# What is expected:
Reproduce the foam toy patent passage between "From the foregoing, it" and "being manually assembled.", inclusive, swapping "foam toy" for "foam puzzle".

This appln claims the benefit of Provisional No. 60/081,352 filed Apr. 10, 1998. 
    
    
     FIELD OF THE INVENTION 
     My invention relates to a toy, and more generally, to ornamental objects which may be crushed or otherwise deformed without damage, and which are capable of returning to their original shape after the deforming forces are removed from the object. 
     BACKGROUND 
     A wide variety of children&#39;s toys and various ornamental objects are made of rubber compounds which are formulated for resiliency, elasticity, strength, and other important properties. 
     I am aware of various attempts in which an effort has been made to provide an improved toy which has retarded resiliency. Such designs are largely characterized by the use of rubber compounding formulations which result in designs that have a “slow motion” return to the undistorted shape. One such design is shown in U.S. Pat. No. 2,830,402, issued Apr. 15, 1958, to J. A. Jones for ORNAMENTAL TOYS POSSESSING RETARDED RESILIENCY. In one embodiment, his invention provides a solid elongated body of substantial thickness that is made of a resilient material of essentially low molecular weight polyvinyl chloride, and a resiliency retarding ingredient so that the return to the original shape, after deformation, will be relatively slow. 
     OBJECTS, ADVANTAGES, AND NOVEL FEATURES 
     I have now invented, and disclose herein, a novel, design for flexible, resilient foam animals which may be packaged in the form of puzzle parts, and which can be assembled into characters or animals having interchangeable, moveable limbs. When animals are provided, the foam objects are adapted to being interchangeably assembled, and to having limbs articulated about pivot assembly points. My resilient foam objects are simple, lightweight, relatively inexpensive and easy to manufacture, and otherwise superior to those designs heretofore used or proposed, in so far as I am aware. 
     From the foregoing, it will be apparent to the reader that one important and primary object of the present invention resides in the provision of a novel foam toy susceptible of being manually assembled. 
     Other important but more specific objects of the invention reside in the provision of a novel foam toy as described herein which: 
     can be manufactured in a simple, straightforward manner with commonly available manufacturing procedures such as water jet cutting techniques, or with die stamping techniques from commonly available foam materials; 
     in conjunction with the preceding object, have the advantage that they can be easily left in position in the material from which they are formed, in order to provide a “puzzle” having insert shapes corresponding to various body portions for the selected object; 
     which in a relatively inexpensive manner can be provided in a variety of shapes and sizes to produce animals or other objects of any imaginable shape, size, or color.

# Information supplied:
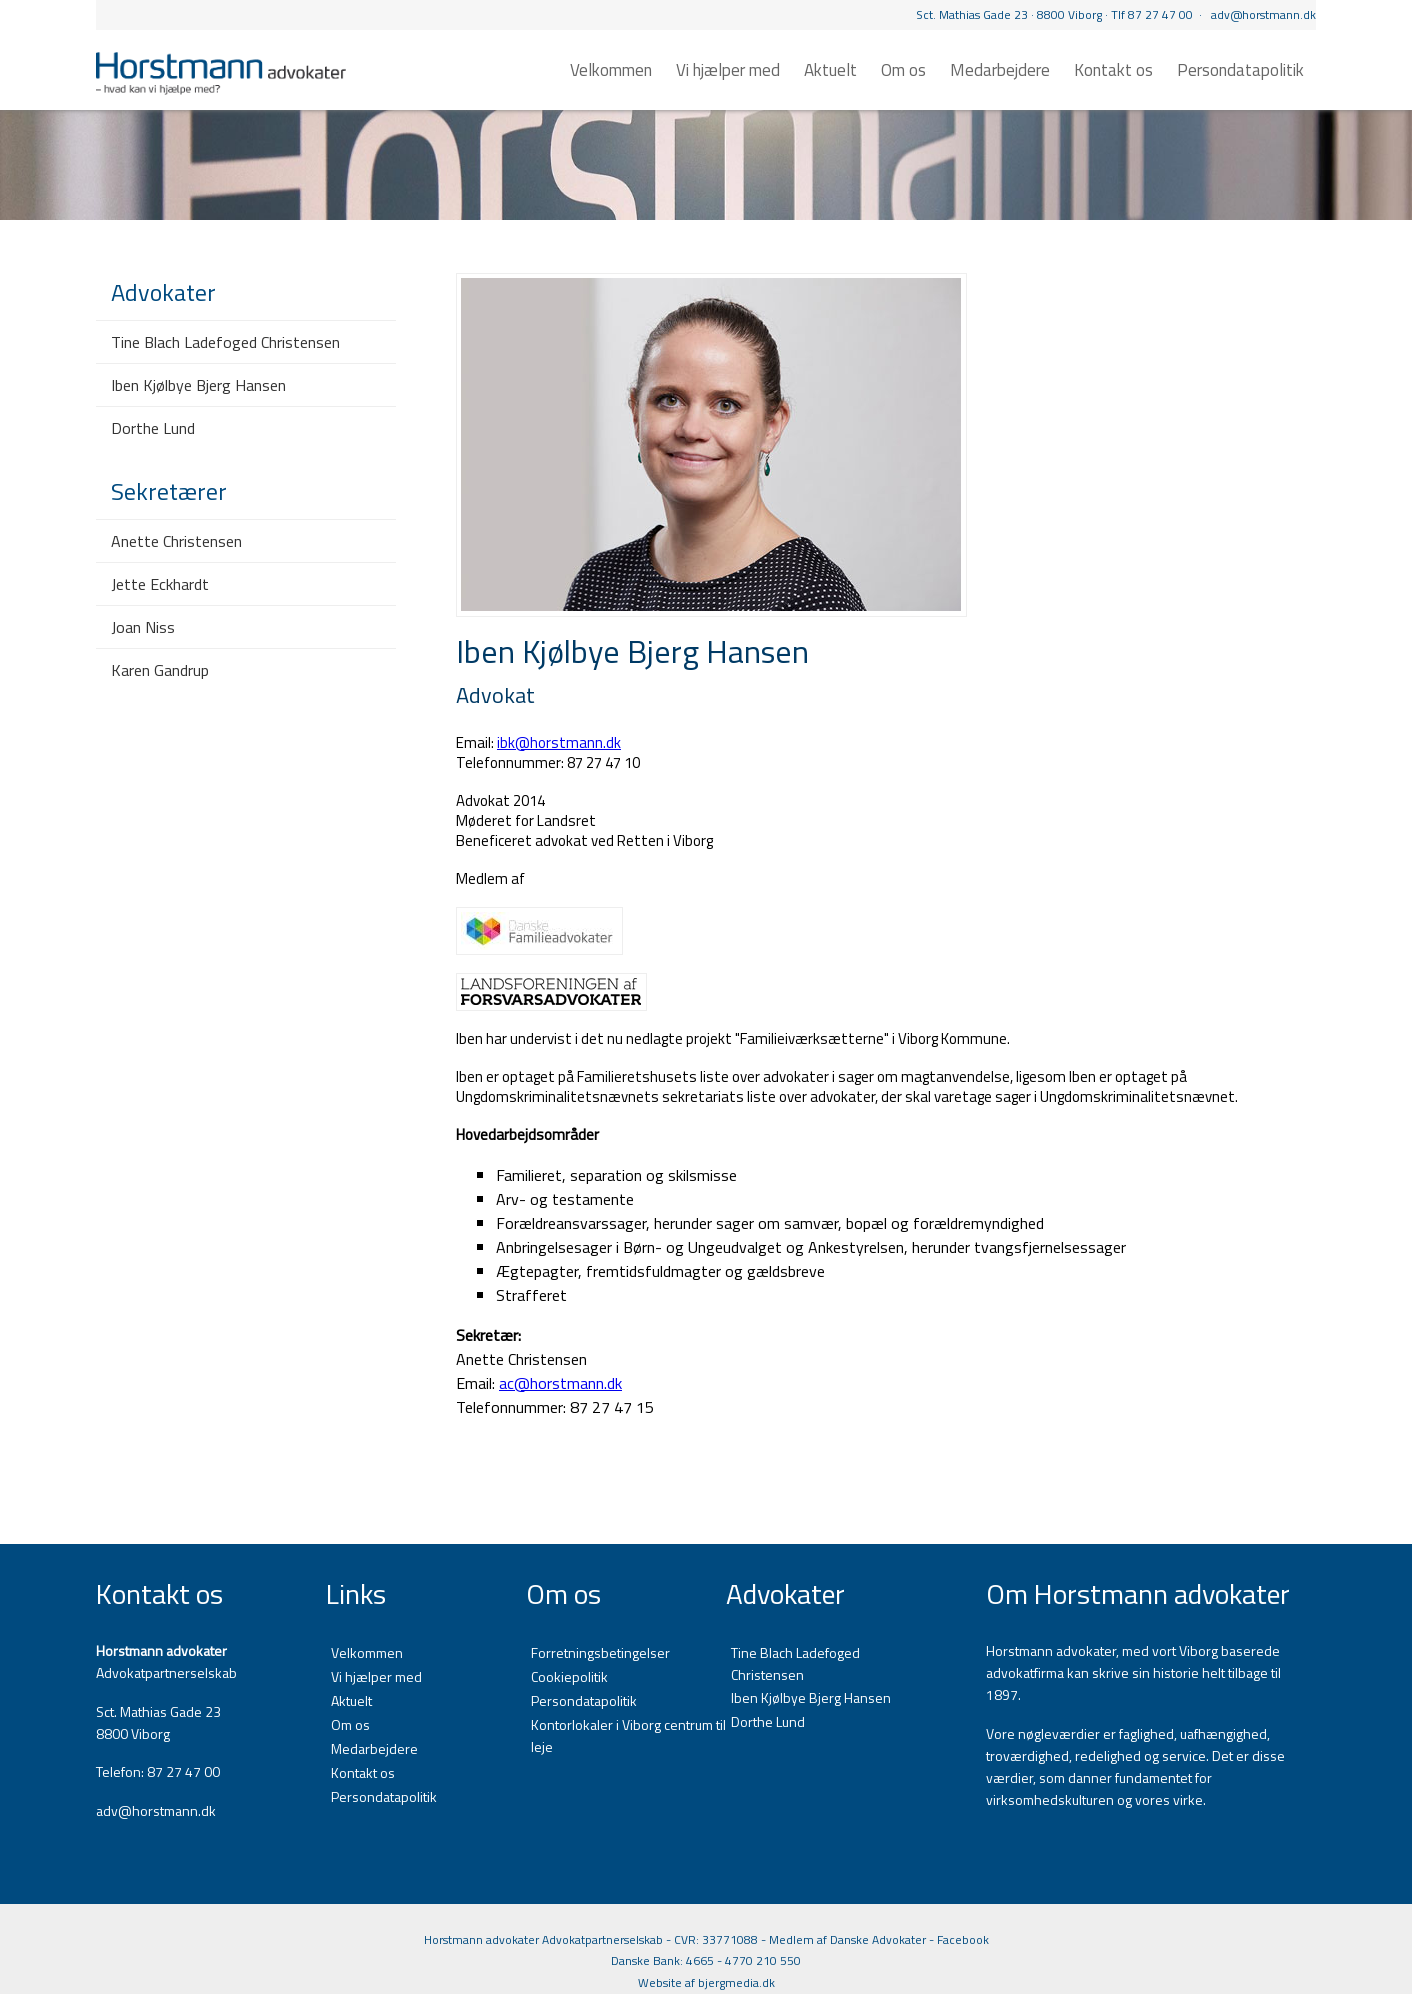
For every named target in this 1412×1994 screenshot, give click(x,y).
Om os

# Answer to this exercise:
From the foregoing, it will be apparent to the reader that one important and primary object of the present invention resides in the provision of a novel foam puzzle susceptible of being manually assembled.